··· SELECTION ···

Alas! cold is her welcome as she stands with her young son in her arms, and knocks and calls on her love, while 'the wind blaws through her yellow hair, and the rain draps o'er her chin.' A voice, that seems that of Lord Gregory, bids her go hence as 'a witch or a wil' warlock, or a mermaid o' the flood'; and with a woful heart she turns back to the sea and the storm. And when he wakes up from boding dreams to find his true love and his child have been turned from his door, it is too late. His cry to the waves is as vain as Annie's cry to that 'ill woman,' his mother, who has betrayed them:

'"And hey, Annie, and how, Annie!
O Annie, winna ye bide?"
But aye the mair that he cried Annie,
The braider grew the tide.

"And hey, Annie, and how, Annie!
Dear Annie, speak to me!"
But aye the louder he cried Annie,
The louder roared the sea.'

The shores and basin of the Forth have also their rowth of ballads; and some of them have, like The Lass of Lochryan, the sound of the waves and the salt smell of the sea mingled with their plaintive music. Gil Morice has been 'placed' by Carronside—Ossian's 'roaring Carra'—a meet setting for the story. Sir Patrick Spens cleaves to the shores of Fife; though some, eager for the honour of the North, have claimed that it is Aberdour in Buchan that is spoken of in the ballad. By the powerful spell of this old rhyme, the king still sits and drinks the blood-red wine in roofless Dunfermline tower; the ladies still haunt the windy headland—Kinghorn or Elie Ness—with 'their kaims intil their hands' waiting in vain the return of their 'good Scots lords'; the wraith of Sir Patrick himself in misty days strides the silver strand under the Hawes Wood, reading the braid letter. Near by is Donibristle; and it keeps the memory of the 'Bonnie Earl of Moray,' slain here, hints the balladist—though history is silent on the point—for pleasing too well the Queen's eye at Holyrood.

··· SUPPLIED INFORMATION ···

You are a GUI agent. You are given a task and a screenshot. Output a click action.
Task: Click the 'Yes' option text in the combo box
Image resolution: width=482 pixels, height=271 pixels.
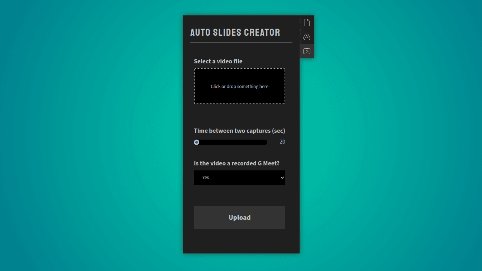(205, 178)
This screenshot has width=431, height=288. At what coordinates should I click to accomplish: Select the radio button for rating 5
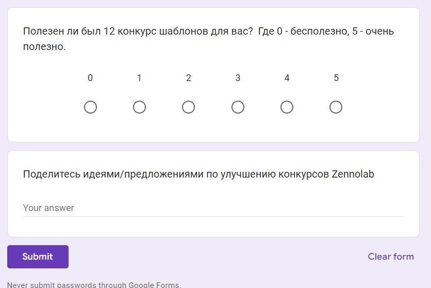pyautogui.click(x=336, y=107)
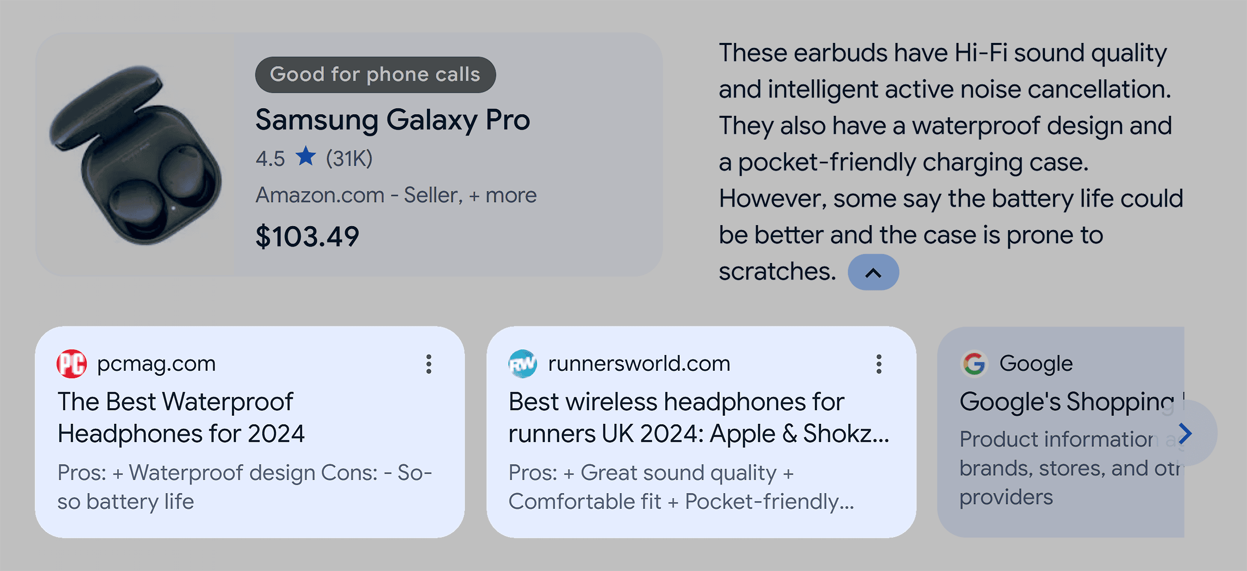This screenshot has height=571, width=1247.
Task: Click the Google logo icon
Action: (x=974, y=364)
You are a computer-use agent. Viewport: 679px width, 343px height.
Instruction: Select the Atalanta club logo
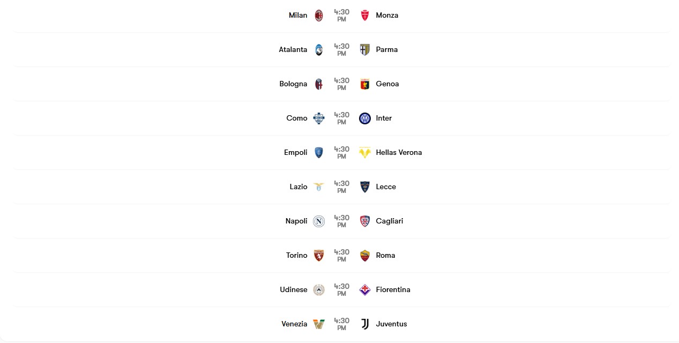point(319,49)
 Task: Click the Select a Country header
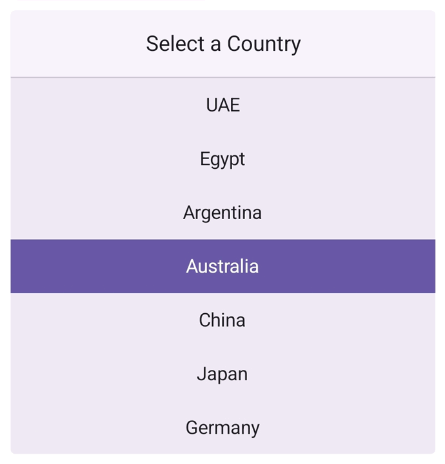tap(223, 44)
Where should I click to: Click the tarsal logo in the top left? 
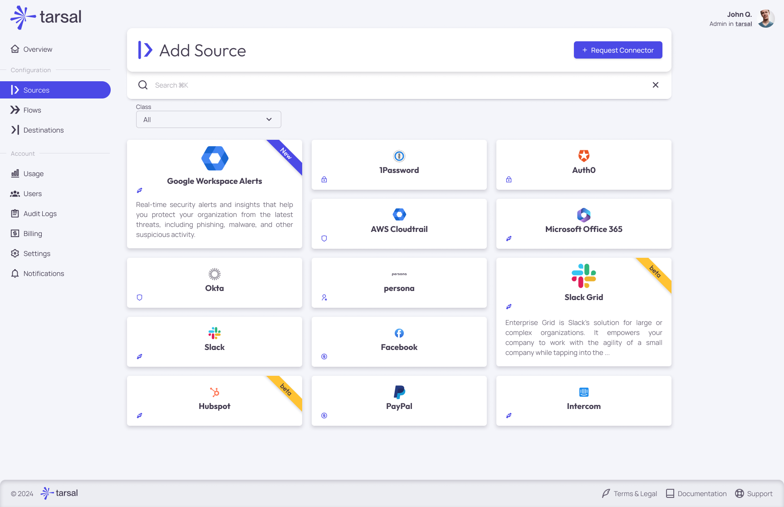coord(44,17)
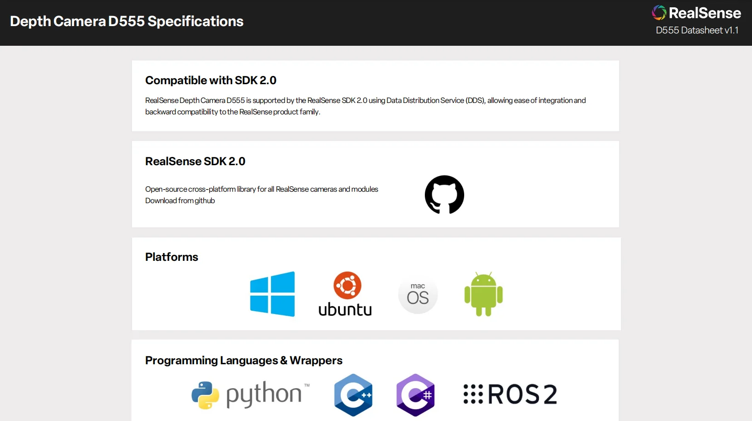This screenshot has height=421, width=752.
Task: Click the GitHub Octocat logo
Action: click(x=444, y=194)
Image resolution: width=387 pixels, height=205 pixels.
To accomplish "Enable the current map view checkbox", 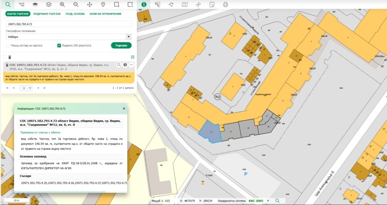I will pyautogui.click(x=7, y=46).
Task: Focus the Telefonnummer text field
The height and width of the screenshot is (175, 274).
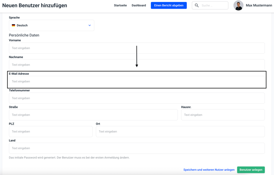Action: tap(137, 98)
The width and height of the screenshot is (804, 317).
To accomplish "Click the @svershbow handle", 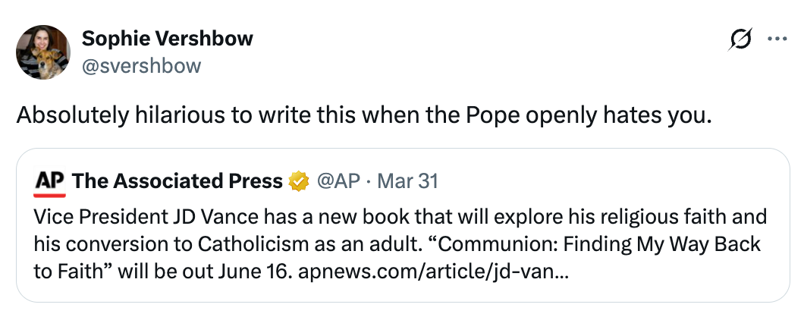I will click(141, 65).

···

PROBLEM TO SOLVE:
Repeat the passage on Scottish ballads word for word, beginning at the words "Alas! cold is" and stopping after "grew the tide.".

TASK RESULT:
Alas! cold is her welcome as she stands with her young son in her arms, and knocks and calls on her love, while 'the wind blaws through her yellow hair, and the rain draps o'er her chin.' A voice, that seems that of Lord Gregory, bids her go hence as 'a witch or a wil' warlock, or a mermaid o' the flood'; and with a woful heart she turns back to the sea and the storm. And when he wakes up from boding dreams to find his true love and his child have been turned from his door, it is too late. His cry to the waves is as vain as Annie's cry to that 'ill woman,' his mother, who has betrayed them:

'"And hey, Annie, and how, Annie!
O Annie, winna ye bide?"
But aye the mair that he cried Annie,
The braider grew the tide.